O filme “Que horas ela volta?” aborda a desigualdade social em diversos fatores, incluindo o educacional ao demonstrar a diferença existente entre os estudos do filho de uma família de classe alta e os da filha de sua empregada doméstica. Concomitantemente ao exposto pelo filme, percebe-se o impacto das desigualdades sociais nas desigualdades escolares em nossa realidade, principalmente ao se verificar a falta de investimento governamental em instituições públicas de ensino, além da infraestrutura precária de escolas gratuitas quando comparadas àquelas frequentadas por jovens pertencentes à classes econômicas superiores.

Inicialmente, pode-se mencionar que a Constituição Federal de 1988 (CF 88) garante o direito de educação como dever do Estado, apesar de não garantir que esse estudo seja da mesma qualidade para todos. Desse modo, ainda carece-se de medidas que regulem o nível educacional entre escolas públicas,que possuem alunos mais carentes socialmente, e privadas normalmente são frequentadas por pessoas de camadas sociais mais elevadas. Sendo assim, a desigualdade educacional é percebida como um impacto da desigualdade social, considerando que o Estado ainda não realiza investimentos em educação que equilibrem escolas públicas de áreas mais abastadas a escolas particulares de áreas nobres.

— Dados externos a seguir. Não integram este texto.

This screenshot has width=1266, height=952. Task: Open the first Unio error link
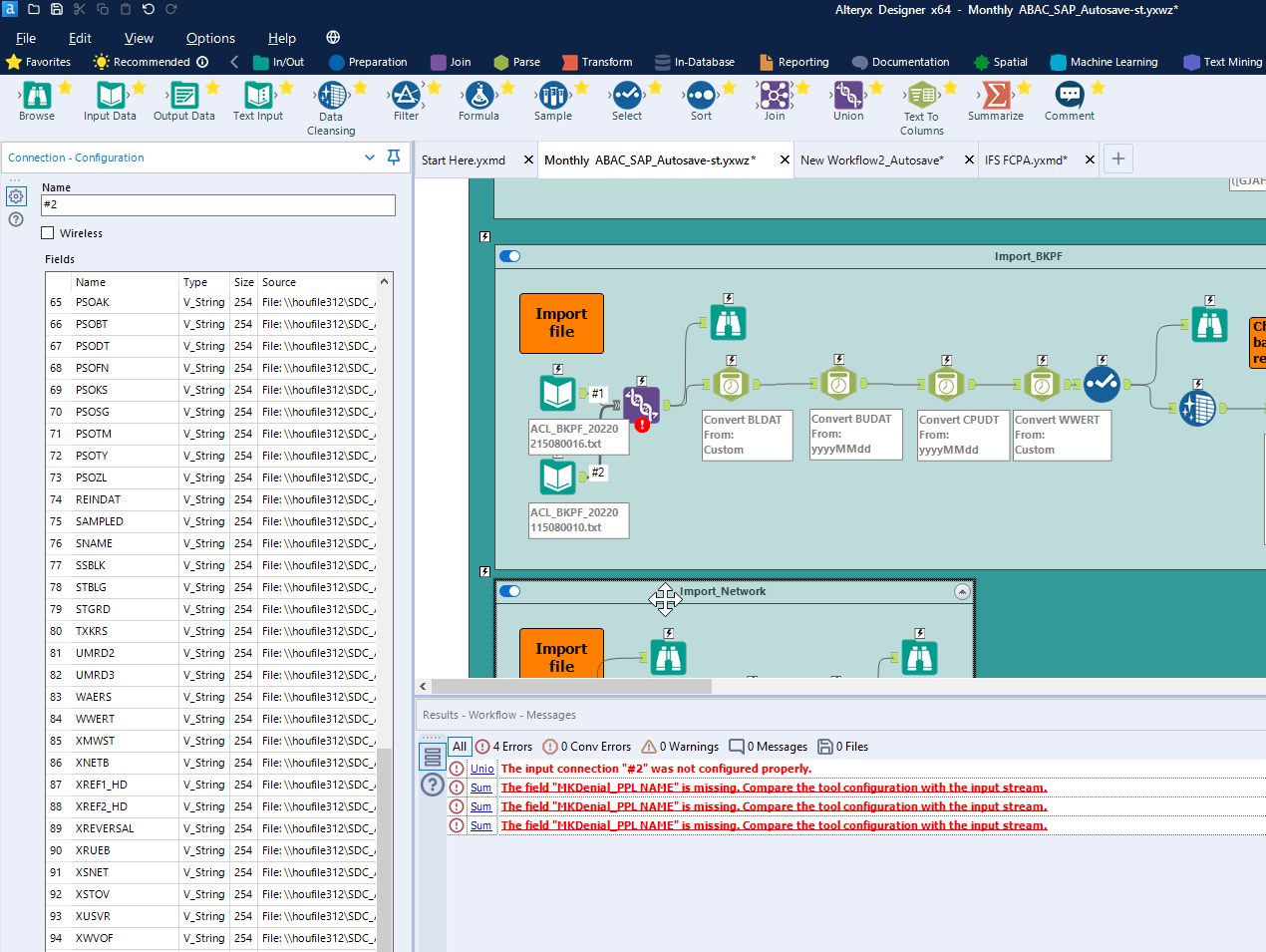(x=481, y=768)
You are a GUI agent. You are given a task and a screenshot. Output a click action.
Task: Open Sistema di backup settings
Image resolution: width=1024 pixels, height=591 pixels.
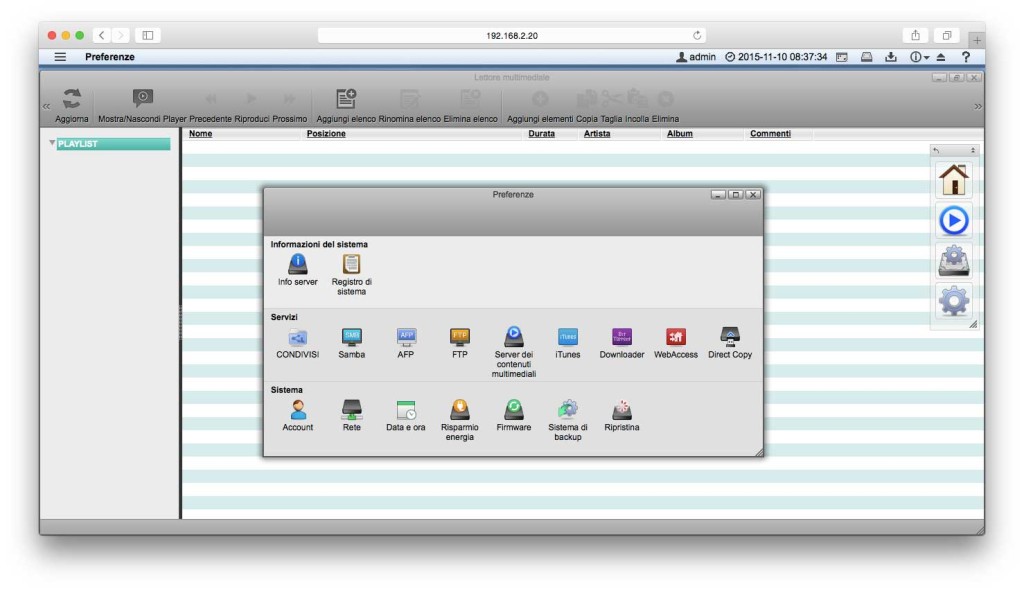(x=568, y=412)
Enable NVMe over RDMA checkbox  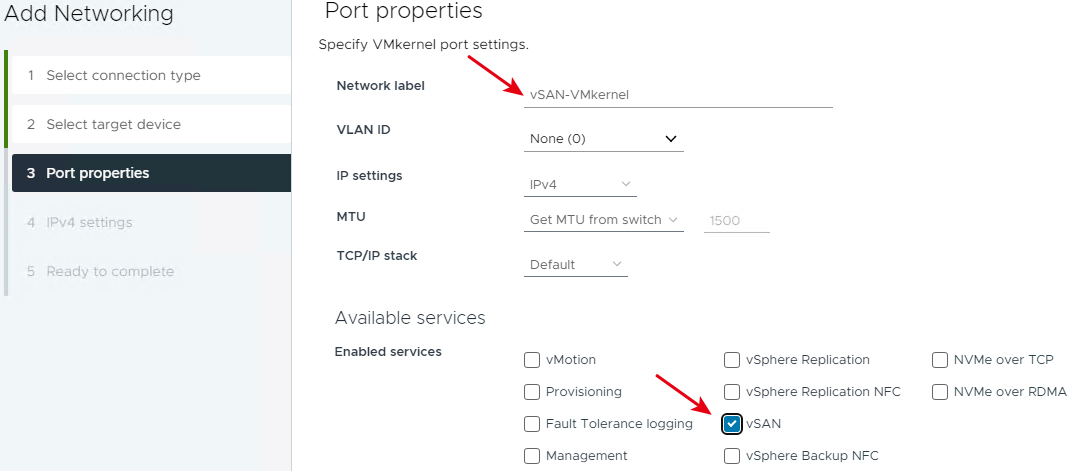[940, 392]
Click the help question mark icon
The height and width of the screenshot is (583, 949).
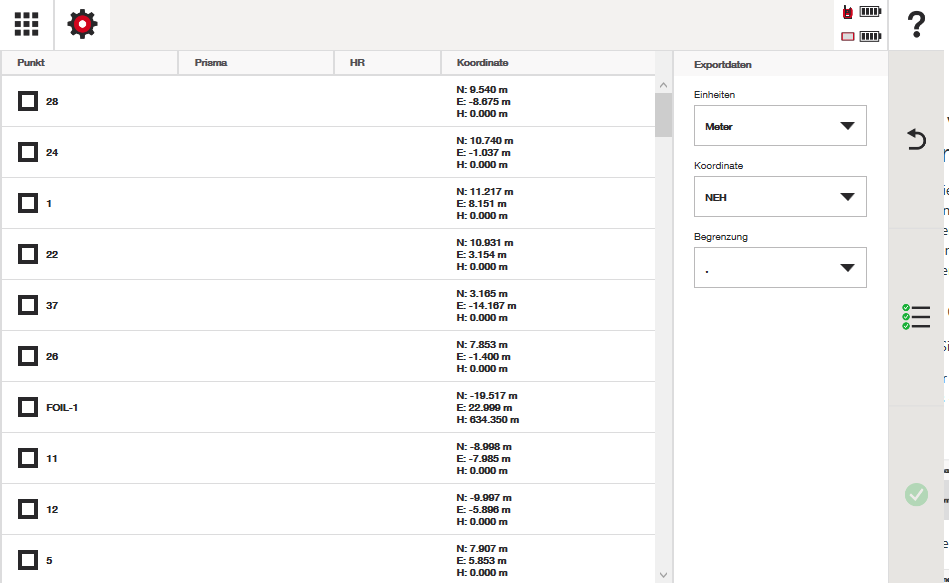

Sob essa análise, torna-se válido o ponto da precarização das infraestruturas das escolas públicas no Brasil, principalmente ao se considerar que de acordo com dados do Censo Escolar de 2017 40% das instituições de ensino públicas do Brasil não possuem rede de esgoto. Além de mostrar-se um problema de saúde em pública, é possível perceber o problema de infraestrutura sucateada do ensino público brasileiro, principalmente ao se contrastar com escolas de ensino privado que oferecem além de suporte aos estudos, lazer. Paralelamente, percebe-se que as diferenças sociais influem diretamente nas diferenças educacionais, principalmente devido à falta de cuidado e manutenção governamental com as instituições pelas quais são responsáveis.

Urge, portanto, que o Ministério da Educação realize um mapeamento de características socioculturais das diferentes regiões do Brasil, por meio de dados de acesso à internet, alimentação e índice de desemprego. Dessa forma, poderá se rastrear regiões mais carentes e que necessitam de maior atenção governamental, oferecendo investimentos às escolas da região para que possa iniciar-se o processo de tornar igualitário o ensino e infraestrutura de escolas públicas e privadas. Sendo assim, diminuir-se-a o impacto das desigualdades sociais nas desigualdades escolares, tornando a sociedade mais igualitária, complementando o exigido pela CF 88.